**To do:**
Return the following from the records below: each line, word for word, starting with the line that contains "newsletter (468, 754)" and going on through the line that contains "Weingut Frank Dietrich (481, 2012)", with nothing outside that range.
Material shown Start Marker
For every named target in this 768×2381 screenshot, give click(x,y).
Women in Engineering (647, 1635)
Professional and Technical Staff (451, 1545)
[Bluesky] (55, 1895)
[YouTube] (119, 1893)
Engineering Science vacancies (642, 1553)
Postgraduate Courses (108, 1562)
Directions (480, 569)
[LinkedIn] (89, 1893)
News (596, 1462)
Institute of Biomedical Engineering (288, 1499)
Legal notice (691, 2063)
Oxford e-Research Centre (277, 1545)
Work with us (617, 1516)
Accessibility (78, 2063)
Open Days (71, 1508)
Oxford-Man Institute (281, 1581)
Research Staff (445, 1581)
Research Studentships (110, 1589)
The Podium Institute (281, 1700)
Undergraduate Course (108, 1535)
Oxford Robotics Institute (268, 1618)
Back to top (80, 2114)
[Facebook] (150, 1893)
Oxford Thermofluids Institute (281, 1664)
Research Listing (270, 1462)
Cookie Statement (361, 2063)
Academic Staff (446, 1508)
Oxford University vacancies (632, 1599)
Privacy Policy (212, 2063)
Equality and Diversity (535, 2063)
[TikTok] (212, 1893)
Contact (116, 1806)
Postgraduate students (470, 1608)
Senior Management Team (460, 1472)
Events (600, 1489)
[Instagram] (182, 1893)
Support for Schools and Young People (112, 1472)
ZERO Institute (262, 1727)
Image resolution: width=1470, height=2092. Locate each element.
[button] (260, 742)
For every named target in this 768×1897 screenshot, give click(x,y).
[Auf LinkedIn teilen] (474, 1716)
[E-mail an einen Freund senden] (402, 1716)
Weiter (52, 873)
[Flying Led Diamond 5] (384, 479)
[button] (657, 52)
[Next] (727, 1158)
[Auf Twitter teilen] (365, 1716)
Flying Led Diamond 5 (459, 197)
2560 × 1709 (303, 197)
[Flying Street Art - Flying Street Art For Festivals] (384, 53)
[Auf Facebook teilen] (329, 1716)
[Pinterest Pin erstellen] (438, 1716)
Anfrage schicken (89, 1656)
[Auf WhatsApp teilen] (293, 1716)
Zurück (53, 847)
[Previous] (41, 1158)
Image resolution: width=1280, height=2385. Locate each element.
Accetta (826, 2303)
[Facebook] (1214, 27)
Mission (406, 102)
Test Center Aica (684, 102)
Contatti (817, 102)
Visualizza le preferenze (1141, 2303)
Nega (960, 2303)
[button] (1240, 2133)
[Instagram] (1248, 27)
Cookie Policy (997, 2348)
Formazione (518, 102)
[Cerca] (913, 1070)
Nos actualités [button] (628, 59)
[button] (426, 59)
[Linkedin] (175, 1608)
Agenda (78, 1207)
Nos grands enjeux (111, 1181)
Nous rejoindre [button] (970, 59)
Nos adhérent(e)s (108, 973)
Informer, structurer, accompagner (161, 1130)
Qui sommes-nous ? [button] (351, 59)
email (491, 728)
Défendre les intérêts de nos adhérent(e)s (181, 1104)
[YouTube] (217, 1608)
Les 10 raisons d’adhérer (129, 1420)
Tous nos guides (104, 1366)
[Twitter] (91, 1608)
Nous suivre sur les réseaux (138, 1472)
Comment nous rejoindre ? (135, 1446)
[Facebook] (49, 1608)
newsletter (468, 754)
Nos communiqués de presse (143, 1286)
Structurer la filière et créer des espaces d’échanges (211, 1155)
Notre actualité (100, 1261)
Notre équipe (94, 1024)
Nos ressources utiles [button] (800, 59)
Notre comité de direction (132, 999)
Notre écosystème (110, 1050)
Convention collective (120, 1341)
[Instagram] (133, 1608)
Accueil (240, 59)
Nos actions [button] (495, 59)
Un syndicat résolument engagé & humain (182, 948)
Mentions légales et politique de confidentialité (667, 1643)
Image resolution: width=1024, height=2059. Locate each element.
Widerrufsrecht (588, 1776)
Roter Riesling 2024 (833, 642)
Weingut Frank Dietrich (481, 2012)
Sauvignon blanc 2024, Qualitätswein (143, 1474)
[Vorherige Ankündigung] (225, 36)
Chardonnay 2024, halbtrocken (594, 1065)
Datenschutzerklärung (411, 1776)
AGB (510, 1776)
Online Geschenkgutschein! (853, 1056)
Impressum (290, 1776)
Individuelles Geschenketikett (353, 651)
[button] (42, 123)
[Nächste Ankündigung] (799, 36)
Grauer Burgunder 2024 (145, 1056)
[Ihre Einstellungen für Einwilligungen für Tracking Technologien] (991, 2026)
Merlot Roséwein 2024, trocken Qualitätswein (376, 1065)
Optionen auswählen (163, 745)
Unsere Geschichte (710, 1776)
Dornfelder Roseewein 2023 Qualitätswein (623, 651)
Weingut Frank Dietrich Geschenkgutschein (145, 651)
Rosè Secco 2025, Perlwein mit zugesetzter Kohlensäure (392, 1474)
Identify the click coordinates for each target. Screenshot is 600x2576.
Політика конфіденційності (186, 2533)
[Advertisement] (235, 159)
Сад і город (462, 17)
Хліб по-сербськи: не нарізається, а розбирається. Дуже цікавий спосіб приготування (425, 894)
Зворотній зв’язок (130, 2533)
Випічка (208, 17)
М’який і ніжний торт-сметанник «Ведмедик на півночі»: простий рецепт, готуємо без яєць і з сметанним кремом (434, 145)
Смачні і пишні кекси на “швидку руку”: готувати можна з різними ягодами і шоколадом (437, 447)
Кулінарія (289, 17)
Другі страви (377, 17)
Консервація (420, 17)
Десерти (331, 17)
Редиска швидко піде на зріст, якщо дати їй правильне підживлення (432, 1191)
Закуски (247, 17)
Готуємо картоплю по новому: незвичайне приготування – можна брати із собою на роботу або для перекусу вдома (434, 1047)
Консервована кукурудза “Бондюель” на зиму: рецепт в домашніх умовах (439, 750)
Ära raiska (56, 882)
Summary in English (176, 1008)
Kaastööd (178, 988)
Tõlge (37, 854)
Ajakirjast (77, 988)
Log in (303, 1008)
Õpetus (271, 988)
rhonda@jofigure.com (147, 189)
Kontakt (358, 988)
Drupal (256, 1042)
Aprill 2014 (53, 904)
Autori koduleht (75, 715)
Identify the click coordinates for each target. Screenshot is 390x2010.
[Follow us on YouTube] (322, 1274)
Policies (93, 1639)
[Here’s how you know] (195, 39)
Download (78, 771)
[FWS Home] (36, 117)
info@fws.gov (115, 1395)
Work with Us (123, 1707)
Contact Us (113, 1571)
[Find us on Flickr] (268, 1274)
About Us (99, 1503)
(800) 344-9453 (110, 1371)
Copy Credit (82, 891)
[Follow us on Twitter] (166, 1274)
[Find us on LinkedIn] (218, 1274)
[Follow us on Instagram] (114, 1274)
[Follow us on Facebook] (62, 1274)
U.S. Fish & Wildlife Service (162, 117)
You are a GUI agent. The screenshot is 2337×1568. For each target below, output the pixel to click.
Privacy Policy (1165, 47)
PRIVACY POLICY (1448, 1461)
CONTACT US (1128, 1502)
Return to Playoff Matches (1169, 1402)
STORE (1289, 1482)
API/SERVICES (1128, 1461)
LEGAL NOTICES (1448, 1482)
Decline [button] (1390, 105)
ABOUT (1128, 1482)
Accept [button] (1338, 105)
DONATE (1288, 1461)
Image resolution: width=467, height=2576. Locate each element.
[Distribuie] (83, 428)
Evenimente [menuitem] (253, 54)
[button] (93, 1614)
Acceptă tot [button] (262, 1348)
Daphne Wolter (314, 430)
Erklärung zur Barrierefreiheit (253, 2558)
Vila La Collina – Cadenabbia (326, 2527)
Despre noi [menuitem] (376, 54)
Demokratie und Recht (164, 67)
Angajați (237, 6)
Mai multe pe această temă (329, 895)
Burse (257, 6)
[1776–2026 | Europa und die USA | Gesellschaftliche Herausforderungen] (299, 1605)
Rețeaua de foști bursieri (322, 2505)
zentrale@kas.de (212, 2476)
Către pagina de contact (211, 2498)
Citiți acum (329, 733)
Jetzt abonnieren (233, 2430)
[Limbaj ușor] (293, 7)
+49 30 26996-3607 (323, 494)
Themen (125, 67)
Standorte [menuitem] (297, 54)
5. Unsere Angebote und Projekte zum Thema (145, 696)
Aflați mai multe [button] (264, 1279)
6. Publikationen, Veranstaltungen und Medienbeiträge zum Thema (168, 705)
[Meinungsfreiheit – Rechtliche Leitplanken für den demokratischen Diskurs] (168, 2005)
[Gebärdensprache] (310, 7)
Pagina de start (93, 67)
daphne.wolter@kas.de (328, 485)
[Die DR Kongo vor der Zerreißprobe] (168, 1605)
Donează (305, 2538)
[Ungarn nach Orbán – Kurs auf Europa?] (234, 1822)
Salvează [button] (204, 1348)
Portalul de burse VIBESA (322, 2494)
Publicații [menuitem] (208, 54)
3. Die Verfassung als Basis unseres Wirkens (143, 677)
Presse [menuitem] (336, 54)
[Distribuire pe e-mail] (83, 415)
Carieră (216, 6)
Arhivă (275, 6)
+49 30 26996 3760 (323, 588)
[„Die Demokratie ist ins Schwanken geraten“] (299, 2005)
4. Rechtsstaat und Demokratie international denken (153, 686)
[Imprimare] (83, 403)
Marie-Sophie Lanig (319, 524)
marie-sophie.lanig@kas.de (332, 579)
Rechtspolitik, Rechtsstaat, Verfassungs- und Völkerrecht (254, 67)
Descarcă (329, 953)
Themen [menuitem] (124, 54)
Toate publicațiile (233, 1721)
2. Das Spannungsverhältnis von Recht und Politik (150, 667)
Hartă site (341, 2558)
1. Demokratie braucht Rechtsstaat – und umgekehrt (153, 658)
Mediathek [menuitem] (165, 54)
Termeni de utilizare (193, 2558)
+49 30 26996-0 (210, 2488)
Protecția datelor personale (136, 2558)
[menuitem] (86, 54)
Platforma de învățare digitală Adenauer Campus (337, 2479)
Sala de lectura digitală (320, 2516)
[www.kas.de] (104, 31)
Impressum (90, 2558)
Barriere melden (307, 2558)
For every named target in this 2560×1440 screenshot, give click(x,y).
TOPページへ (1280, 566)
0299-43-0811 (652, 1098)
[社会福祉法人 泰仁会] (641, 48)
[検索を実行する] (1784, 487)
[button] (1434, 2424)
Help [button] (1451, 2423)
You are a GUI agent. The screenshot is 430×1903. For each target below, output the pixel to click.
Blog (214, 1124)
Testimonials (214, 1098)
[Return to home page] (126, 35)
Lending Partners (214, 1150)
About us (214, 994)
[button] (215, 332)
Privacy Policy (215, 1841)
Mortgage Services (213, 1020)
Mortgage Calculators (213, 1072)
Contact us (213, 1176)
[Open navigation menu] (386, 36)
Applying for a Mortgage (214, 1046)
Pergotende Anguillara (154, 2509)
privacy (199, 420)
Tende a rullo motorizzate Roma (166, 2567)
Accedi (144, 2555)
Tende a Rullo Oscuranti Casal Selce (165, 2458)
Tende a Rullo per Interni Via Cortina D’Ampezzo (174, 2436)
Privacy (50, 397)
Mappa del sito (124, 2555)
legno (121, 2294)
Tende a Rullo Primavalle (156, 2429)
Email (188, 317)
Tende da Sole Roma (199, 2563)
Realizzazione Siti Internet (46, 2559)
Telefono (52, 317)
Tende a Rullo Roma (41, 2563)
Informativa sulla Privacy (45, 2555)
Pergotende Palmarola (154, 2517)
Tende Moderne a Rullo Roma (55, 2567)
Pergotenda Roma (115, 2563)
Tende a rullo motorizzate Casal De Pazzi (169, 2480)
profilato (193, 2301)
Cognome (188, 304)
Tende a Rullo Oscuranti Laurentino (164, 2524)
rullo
Material shown End Marker
**Response box:**
newsletter (468, 754)
Nos communiqués de presse (143, 1286)
Structurer la filière et créer des espaces d’échanges (211, 1155)
Notre actualité (100, 1261)
Notre équipe (94, 1024)
Nos ressources utiles [button] (800, 59)
Notre comité de direction (132, 999)
Notre écosystème (110, 1050)
Convention collective (120, 1341)
[Instagram] (133, 1608)
Accueil (240, 59)
Nos actions [button] (495, 59)
Un syndicat résolument engagé & humain (182, 948)
Mentions légales et politique de confidentialité (667, 1643)
Image resolution: width=1024, height=2059. Locate each element.
Widerrufsrecht (588, 1776)
Roter Riesling 2024 (833, 642)
Weingut Frank Dietrich (481, 2012)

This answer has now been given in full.